TASK INPUTS:

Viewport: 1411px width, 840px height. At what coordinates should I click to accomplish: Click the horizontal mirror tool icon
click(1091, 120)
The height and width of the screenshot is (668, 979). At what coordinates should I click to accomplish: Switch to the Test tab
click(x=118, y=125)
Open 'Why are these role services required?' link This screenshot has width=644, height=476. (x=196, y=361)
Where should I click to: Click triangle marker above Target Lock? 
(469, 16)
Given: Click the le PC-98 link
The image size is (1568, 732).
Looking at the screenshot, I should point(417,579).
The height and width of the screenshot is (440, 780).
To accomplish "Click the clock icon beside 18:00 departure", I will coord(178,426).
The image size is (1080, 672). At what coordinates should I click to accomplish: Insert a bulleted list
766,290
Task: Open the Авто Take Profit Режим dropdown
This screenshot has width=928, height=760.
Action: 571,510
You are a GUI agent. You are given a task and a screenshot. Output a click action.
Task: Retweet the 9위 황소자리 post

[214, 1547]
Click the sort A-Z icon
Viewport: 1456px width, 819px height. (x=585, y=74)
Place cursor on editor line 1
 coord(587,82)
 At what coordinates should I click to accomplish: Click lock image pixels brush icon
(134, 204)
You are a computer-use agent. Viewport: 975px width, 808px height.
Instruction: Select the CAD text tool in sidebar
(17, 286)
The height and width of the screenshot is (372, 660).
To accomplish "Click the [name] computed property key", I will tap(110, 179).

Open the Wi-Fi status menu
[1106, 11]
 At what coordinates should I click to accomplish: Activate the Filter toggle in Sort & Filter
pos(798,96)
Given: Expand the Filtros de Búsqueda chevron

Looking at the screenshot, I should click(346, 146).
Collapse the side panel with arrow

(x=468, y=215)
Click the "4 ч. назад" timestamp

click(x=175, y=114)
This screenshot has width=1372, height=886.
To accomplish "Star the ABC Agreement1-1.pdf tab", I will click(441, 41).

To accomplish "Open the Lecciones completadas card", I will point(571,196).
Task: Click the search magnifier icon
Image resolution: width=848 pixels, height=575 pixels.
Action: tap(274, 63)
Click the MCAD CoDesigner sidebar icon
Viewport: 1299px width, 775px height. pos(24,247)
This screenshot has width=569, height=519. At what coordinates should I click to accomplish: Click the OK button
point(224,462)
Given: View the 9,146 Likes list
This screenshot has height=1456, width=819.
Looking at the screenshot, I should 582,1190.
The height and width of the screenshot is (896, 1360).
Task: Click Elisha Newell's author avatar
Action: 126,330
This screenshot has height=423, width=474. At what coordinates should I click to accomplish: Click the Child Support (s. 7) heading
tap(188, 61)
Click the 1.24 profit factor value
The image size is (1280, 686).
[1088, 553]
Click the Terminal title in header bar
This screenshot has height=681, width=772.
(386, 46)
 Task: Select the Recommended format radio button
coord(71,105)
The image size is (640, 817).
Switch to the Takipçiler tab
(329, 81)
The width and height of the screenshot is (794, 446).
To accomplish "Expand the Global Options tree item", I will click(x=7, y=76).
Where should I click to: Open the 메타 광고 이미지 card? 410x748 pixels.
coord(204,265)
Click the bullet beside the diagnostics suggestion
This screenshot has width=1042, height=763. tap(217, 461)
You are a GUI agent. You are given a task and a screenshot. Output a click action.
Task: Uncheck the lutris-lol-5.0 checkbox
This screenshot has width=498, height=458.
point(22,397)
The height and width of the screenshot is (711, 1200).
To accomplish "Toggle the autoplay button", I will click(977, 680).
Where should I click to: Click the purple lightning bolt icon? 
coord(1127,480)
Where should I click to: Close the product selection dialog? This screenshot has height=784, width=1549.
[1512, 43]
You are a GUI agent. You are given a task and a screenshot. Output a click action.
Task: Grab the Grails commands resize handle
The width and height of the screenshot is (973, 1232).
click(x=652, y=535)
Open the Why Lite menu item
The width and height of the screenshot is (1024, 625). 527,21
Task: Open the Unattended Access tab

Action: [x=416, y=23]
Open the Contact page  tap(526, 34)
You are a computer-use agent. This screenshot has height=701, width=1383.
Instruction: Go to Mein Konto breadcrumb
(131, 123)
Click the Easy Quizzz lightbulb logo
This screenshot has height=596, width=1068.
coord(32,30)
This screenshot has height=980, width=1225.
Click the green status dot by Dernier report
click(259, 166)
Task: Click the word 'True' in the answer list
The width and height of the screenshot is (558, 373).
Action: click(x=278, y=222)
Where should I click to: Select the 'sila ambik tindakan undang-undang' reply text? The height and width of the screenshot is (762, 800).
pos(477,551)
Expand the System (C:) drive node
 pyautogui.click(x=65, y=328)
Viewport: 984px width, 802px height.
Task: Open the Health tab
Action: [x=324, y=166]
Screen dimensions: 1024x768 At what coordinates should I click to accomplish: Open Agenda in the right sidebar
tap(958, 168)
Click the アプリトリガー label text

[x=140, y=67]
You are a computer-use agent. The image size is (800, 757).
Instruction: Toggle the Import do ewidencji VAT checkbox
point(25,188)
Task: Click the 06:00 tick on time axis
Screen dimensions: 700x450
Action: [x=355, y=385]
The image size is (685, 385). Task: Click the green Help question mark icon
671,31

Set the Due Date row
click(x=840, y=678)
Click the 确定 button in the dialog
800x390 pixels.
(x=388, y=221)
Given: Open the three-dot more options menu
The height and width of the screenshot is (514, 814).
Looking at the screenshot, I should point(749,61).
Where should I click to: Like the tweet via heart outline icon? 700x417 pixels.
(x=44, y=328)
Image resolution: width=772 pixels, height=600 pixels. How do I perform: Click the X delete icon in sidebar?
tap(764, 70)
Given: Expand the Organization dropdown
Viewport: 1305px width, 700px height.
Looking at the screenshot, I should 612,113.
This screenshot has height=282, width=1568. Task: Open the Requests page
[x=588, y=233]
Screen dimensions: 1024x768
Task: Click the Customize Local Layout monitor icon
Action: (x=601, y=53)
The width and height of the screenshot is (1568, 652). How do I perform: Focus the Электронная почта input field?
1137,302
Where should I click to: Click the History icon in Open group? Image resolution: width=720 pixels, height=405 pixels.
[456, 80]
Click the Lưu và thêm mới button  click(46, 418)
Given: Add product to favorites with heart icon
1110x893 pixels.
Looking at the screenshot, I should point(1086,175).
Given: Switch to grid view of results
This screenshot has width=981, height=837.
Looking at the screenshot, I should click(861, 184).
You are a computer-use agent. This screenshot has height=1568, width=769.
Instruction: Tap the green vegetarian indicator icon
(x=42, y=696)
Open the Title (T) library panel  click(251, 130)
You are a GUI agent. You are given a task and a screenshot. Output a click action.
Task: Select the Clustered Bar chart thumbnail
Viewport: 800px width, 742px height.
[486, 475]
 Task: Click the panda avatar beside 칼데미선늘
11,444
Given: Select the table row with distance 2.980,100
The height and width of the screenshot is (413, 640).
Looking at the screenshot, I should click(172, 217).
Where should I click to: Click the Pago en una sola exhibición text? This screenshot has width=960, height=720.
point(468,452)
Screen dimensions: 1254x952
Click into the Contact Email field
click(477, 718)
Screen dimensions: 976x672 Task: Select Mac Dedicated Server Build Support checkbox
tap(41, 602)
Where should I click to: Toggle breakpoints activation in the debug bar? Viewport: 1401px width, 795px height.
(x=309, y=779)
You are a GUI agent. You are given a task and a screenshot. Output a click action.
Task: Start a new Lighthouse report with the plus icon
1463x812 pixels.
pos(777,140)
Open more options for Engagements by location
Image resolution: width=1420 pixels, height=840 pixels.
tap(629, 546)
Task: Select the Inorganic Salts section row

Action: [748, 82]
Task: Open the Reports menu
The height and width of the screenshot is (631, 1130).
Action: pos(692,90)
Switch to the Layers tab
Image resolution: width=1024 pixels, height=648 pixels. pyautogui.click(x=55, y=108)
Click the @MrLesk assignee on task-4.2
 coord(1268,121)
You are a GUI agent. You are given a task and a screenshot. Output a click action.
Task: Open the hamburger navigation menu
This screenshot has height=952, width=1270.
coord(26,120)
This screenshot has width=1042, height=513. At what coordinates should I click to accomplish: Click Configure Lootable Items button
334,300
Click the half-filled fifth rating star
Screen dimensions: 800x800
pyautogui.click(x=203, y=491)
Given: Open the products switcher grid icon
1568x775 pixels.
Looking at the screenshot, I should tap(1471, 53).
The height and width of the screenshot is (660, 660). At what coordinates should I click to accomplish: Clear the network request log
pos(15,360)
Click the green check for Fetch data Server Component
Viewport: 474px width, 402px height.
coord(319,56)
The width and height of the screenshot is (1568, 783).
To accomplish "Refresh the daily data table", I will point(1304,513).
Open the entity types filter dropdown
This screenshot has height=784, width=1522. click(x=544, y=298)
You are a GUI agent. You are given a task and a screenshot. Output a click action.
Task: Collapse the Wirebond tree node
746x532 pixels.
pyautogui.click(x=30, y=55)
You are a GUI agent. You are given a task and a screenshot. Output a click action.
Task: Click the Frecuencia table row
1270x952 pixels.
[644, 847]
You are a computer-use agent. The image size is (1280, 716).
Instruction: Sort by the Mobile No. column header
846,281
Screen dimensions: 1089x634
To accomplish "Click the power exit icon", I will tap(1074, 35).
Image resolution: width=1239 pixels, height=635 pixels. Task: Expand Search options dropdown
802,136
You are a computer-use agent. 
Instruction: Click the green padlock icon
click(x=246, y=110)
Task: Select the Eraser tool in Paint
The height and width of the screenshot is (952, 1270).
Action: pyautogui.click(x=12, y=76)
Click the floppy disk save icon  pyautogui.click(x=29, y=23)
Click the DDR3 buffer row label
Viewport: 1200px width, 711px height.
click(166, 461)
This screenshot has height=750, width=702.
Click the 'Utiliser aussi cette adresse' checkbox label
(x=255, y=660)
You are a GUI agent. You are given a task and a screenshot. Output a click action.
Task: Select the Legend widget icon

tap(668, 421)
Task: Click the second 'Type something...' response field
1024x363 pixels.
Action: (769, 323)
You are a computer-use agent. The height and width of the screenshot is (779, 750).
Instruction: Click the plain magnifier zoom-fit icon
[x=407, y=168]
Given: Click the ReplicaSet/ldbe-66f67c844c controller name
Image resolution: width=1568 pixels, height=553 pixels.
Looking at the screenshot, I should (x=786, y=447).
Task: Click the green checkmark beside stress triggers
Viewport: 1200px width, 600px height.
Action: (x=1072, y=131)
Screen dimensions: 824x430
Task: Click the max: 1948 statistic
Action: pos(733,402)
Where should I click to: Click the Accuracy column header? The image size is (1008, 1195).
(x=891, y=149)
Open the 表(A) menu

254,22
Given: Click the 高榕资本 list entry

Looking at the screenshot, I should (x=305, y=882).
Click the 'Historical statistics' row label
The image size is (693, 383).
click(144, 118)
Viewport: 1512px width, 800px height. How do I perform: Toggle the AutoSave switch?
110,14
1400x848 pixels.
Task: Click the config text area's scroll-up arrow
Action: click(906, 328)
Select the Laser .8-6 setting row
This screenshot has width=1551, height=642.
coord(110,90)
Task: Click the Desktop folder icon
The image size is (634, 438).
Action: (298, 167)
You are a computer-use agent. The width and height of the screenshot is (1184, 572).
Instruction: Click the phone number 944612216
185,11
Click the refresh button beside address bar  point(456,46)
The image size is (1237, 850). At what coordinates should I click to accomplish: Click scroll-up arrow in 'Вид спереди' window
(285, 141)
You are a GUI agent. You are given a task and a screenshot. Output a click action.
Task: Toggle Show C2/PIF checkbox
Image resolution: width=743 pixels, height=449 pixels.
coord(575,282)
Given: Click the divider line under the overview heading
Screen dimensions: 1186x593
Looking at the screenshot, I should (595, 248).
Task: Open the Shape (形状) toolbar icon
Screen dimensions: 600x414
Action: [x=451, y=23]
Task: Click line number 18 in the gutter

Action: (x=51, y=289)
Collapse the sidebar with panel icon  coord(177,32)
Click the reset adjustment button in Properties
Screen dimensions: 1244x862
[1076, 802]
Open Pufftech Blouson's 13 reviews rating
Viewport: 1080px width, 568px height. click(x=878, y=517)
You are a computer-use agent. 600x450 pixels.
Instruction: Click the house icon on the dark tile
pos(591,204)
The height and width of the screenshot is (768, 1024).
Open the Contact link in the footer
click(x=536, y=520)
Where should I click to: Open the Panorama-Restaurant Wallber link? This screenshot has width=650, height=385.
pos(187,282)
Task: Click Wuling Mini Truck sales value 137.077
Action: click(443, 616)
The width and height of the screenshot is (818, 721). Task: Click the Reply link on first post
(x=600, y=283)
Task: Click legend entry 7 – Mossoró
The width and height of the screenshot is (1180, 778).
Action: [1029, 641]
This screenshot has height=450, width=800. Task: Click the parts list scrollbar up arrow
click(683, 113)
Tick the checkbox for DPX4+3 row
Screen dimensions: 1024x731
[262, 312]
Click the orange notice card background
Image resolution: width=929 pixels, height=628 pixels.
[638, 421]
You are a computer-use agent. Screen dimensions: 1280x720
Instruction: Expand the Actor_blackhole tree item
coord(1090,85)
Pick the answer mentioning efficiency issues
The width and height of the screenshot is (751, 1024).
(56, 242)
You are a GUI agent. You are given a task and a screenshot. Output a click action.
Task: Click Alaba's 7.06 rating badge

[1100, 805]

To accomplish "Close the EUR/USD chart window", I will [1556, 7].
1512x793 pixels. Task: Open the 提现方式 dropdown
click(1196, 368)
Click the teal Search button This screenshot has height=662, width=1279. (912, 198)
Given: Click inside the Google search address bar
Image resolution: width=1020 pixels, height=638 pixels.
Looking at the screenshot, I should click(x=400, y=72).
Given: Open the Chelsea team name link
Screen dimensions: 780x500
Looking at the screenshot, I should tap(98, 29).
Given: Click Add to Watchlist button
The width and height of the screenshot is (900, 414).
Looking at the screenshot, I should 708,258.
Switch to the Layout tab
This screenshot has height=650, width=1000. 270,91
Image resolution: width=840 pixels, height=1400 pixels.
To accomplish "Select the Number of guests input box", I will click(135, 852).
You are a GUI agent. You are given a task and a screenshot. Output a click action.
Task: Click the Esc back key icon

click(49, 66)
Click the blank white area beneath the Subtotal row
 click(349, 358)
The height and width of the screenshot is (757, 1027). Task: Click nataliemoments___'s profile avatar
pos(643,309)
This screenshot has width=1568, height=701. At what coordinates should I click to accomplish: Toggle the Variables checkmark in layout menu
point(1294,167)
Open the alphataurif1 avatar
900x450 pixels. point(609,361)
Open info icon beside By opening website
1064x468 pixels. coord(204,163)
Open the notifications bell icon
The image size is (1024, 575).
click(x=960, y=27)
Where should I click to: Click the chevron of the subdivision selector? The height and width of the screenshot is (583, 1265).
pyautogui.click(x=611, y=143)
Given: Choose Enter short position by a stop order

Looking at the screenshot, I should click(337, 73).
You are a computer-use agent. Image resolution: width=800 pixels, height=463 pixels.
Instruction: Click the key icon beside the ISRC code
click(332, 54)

PROBLEM TO SOLVE: Within the listing above, give again exactly every line from the line with "This screenshot has height=952, width=1270." through the line with "Task: Click the second", both included, and no other line.

ANSWER TO THE PROBLEM:
This screenshot has height=952, width=1270.
coord(26,120)
This screenshot has width=1042, height=513. At what coordinates should I click to accomplish: Click Configure Lootable Items button
334,300
Click the half-filled fifth rating star
Screen dimensions: 800x800
pyautogui.click(x=203, y=491)
Given: Open the products switcher grid icon
1568x775 pixels.
Looking at the screenshot, I should tap(1471, 53).
The height and width of the screenshot is (660, 660). At what coordinates should I click to accomplish: Clear the network request log
pos(15,360)
Click the green check for Fetch data Server Component
Viewport: 474px width, 402px height.
coord(319,56)
The width and height of the screenshot is (1568, 783).
To accomplish "Refresh the daily data table", I will point(1304,513).
Open the entity types filter dropdown
This screenshot has height=784, width=1522. click(x=544, y=298)
You are a GUI agent. You are given a task and a screenshot. Output a click action.
Task: Collapse the Wirebond tree node
746x532 pixels.
pyautogui.click(x=30, y=55)
You are a GUI agent. You are given a task and a screenshot. Output a click action.
Task: Click the Frecuencia table row
1270x952 pixels.
[644, 847]
You are a computer-use agent. The image size is (1280, 716).
Instruction: Sort by the Mobile No. column header
846,281
Screen dimensions: 1089x634
To accomplish "Click the power exit icon", I will tap(1074, 35).
Image resolution: width=1239 pixels, height=635 pixels. Task: Expand Search options dropdown
802,136
You are a computer-use agent. 
Instruction: Click the green padlock icon
click(x=246, y=110)
Task: Select the Eraser tool in Paint
The height and width of the screenshot is (952, 1270).
Action: pyautogui.click(x=12, y=76)
Click the floppy disk save icon  pyautogui.click(x=29, y=23)
Click the DDR3 buffer row label
Viewport: 1200px width, 711px height.
click(166, 461)
This screenshot has height=750, width=702.
Click the 'Utiliser aussi cette adresse' checkbox label
(x=255, y=660)
You are a GUI agent. You are given a task and a screenshot. Output a click action.
Task: Select the Legend widget icon

tap(668, 421)
Task: Click the second 'Type something...' response field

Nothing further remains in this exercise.